Exercise ▸ From the line with "You are a GUI" to the final line of the data below, please write out every line exactly, with no pictures.

○ ○ ○

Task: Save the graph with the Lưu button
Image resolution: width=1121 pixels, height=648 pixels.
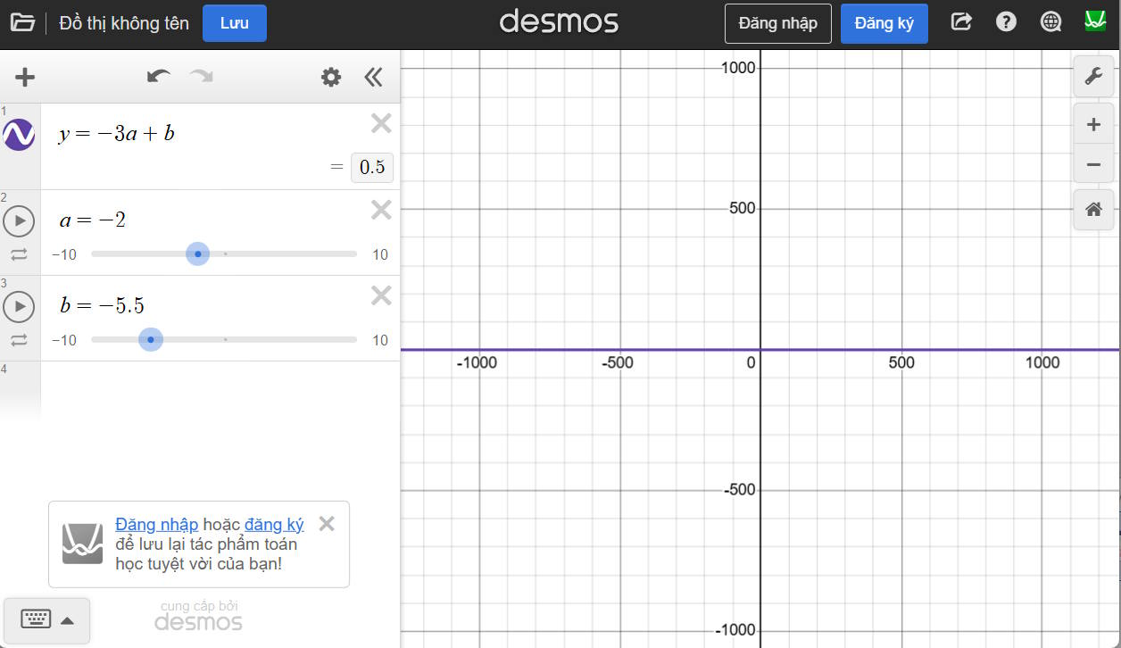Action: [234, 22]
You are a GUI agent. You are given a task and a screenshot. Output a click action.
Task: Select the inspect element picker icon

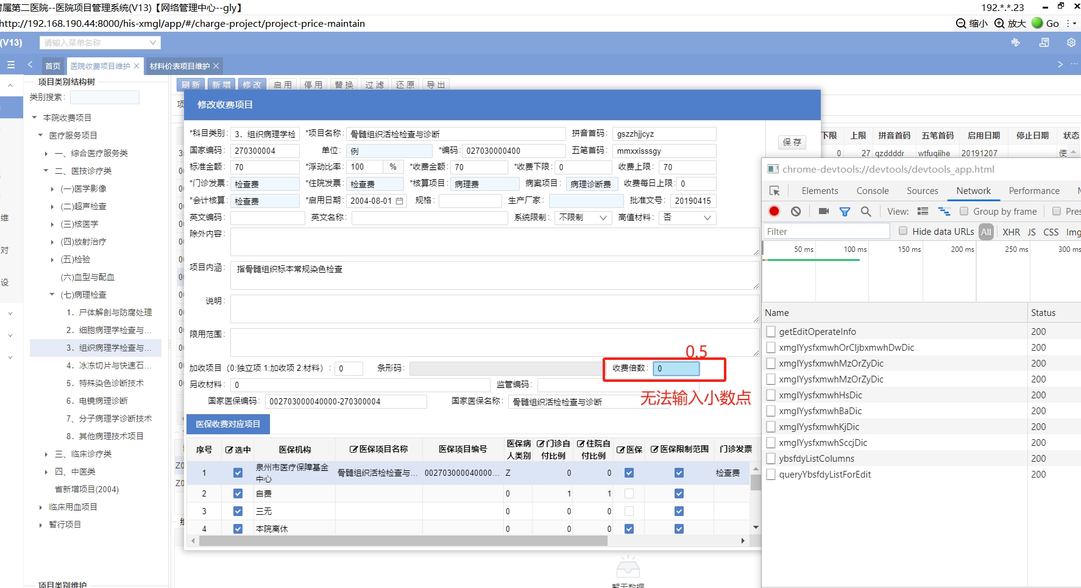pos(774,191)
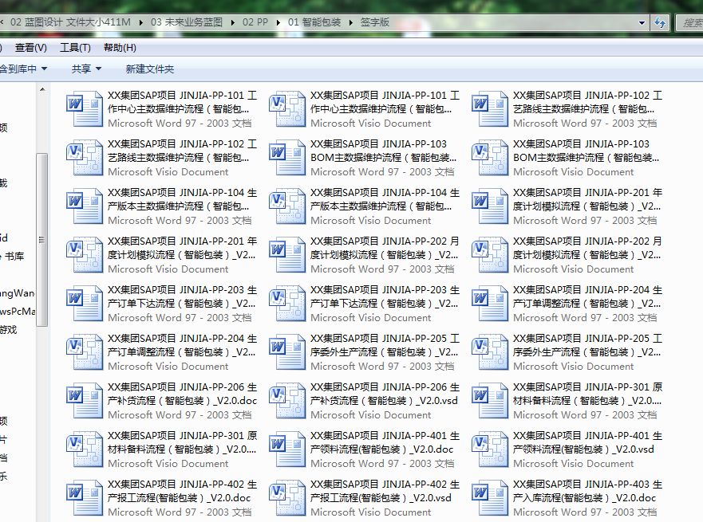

○ ○ ○

Task response ▸
You are a GUI agent. You are given a task and a screenshot. Output a click action.
Task: Select the inspect element picker icon

pos(774,191)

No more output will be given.